Wednesday, July 20, 2011

Cupping or 杯吸法

Any Westerner who has wandered the streets of China in the summer time is sure to have shared some of the disgust that I have for the many men here who walk about the streets with their shirts rolled up to their midriff. Half nudity at the dining table in a restaurant is very common and, I am told though I am not convinced, increasingly regarded by Chinese as "common." The practicality of this in the hot, humid summer occurs, but our Ashcroftian sensibility kicks in and we talk about it.

There is a contingent of foreigners here--mostly old men, some of whom have married Chinese women--who love to spend their evenings drinking and complaining about the people whose country they are visiting. In certain environments, it is impossible to avoid such banter. I smile and nod, but if the topic rolls around to the half-naked men in this city, I concur vociferously. The only thing more disgusting and, in fact, terrifying is the people who wander around the streets with big circles on their back. I, although I will keep a shirt on, have transformed myself into just such a frightening specter.

Cupping is the use of suction cups to remove impure energy from the body. It involves lighting a match in a small, rounded "cup" made of glass, bamboo or pottery, and then removing it quickly and applying the cup to the skin.  The flame creates a vacuum and the cup sticks tightly to the skin. Drawing up the skin is believed to open up the skin’s pores, which helps to stimulate the flow of blood, balances and realigns the flow of Qi, breaks up obstructions, and creates an avenue for toxins to be drawn out of the body. (Source: Cave Creek Spa)

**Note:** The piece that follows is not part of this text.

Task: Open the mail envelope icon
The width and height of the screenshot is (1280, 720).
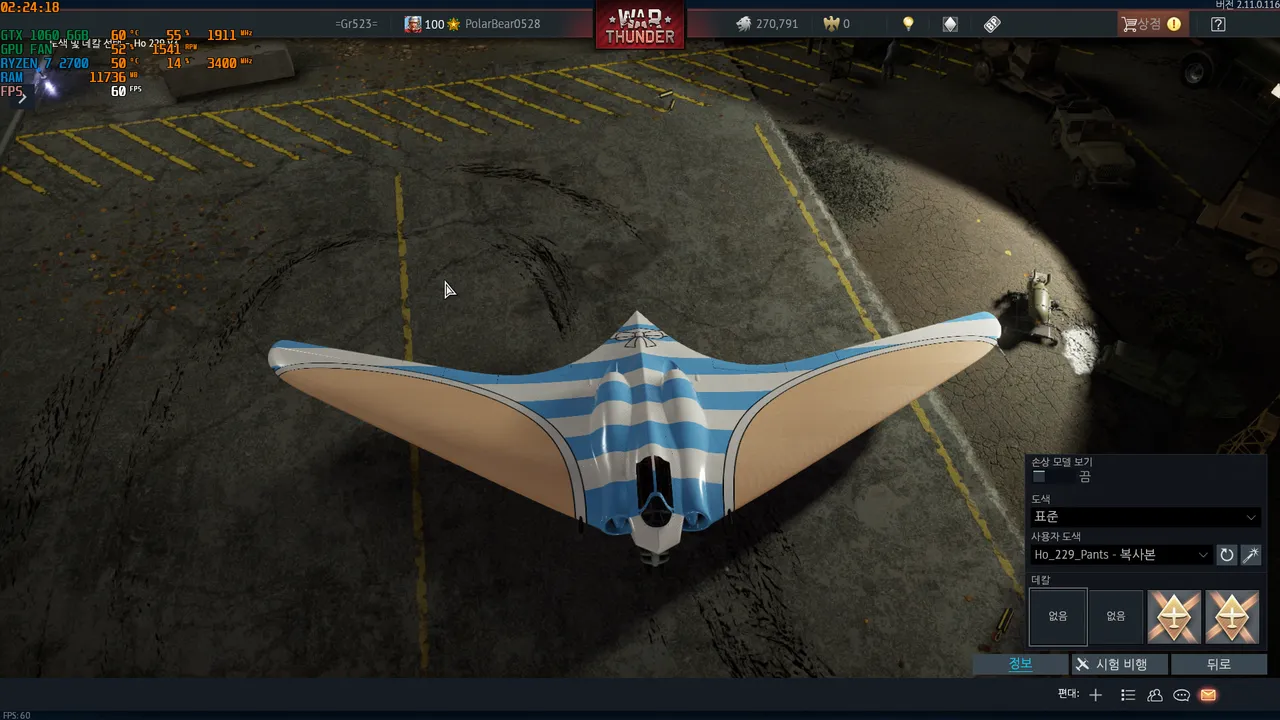Action: [1208, 695]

Traditionally, Cupping Therapy has been practiced in most cultures in one form or another. In the UK the practice of Cupping Therapy also dates back a long way with one of the leading medical journals ‘The Lancet' being named after this practice. A lancet is a piece of surgical equipment that was traditionally utilised to release excess blood i.e. venesection and to prick boils. The Arabic name for Cupping Therapy is Al-Hejamah which means to reduce in size i.e. to return the body back to its natural state. The practice of Al-Hejamah has been part of Middle-Eastern cultural practice for thousands of years with citations dating back to the time of Hippocrates (400 BC). Of the western world, the first to embrace Cupping Therapy were the ancient Egyptians, and the oldest recorded medical textbook, Ebers Papyrus, written in approximately 1550 BC in Egypt mentions cupping (Curtis, 2005).  (The Int'l Journal of Alternative Medicine)

While I do not need to share here, until I decide to run for President, the various ailments that disrupt and affect my daily existence, one is anterior knee pain. In the seventh grade, I tore the right anterior meniscus and had 30% of the cartilage removed. It has largely behaved itself since then...that is, until April when I futilely chased down a taxi that had my wallet inside. Since then it has been wobbly and painful from time to time. To my great surprise, a group of scientists have published an article:

An investigation into the effect of Cupping Therapy as a treatment for Anterior Knee Pain and its potential role in Health Promotion

I only had the cups applied to my back following the Cave Creek Spa technique described previously so my knee is unlikely to see any marked improvement, but if other ailments subside or transform positively, I am not afraid to tattoo myself with bloody circles any more. For now, I am still content to keep my shirt on and provide peep shows to my friends, if they inquire.